Do you know where the FE board's serial is stored ? Is it 'burned' into the FPGA or stored in some NVRAM on the FE board ?

How to alter the serial? That was my question. That's what I have been trying to do...

There are no eeprom on that board. Can they store it in a FPGA?


in a good scope, the SN of the atten board appears in the list on the config page. in this scope, it shows "No Ser"

[analogRF]

the thing is I can change SN of all the othe modules, PSU, FP board, Display, Main board...it is just the Attenuator board that cannot be changed 

[lern01]

Very sorry, restart the thread, DPO3000 module crack someone successful?

[lern01]

Looks like some things (including BW upgrade) can be done over GPIB, but I don't have a scope to verify. Somebody willing to try?

Some interesting commands:
:PASSWord "password"- enable special modes
  Valid passwords:
  "XYZZY" - "user's password"
  "INTEKRITY" - "backdoor password" (this is the right one for other "backdoor" mode commands)
  "PUBLIC" - "public password"
  "TRESPASS" - "developer password"
  "MKTDEMO" -

:SETMODELID id - set model
  Valid IDs:
  0 - MSO/DPO3012 (MSO/DPO is selected by digital channels presense)
  1 - MSO/DPO3014
  2 - MSO/DPO3032
  3 - MSO/DPO3034
  4 - MSO/DPO3052
  5 - MSO/DPO3054

:HWAccountant:SERIAL - get/set serial number

:HWAccountant:INSTRumentid - get instrument id (no set here, it is generated from model+serial)

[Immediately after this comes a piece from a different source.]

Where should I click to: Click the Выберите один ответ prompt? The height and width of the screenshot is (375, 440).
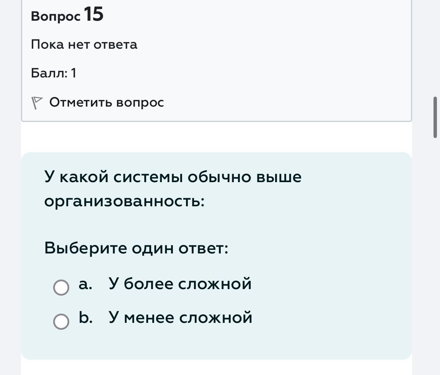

:HWAccountant:ACQBandwidth bw - bandwidth upgrade
  valid values:
  300
  500

:ARMDEMO pass, num_days - activate demo mode
   pass: "DontMakeTheWookieMad"
   num_days 1-30

I successfully connected to the computer through the LAN, and the following situation appears when I entered the command. What is the cause?

[lern01]

My oscilloscope DPO3014,Version:2.38 Serial Number:C02xxxx.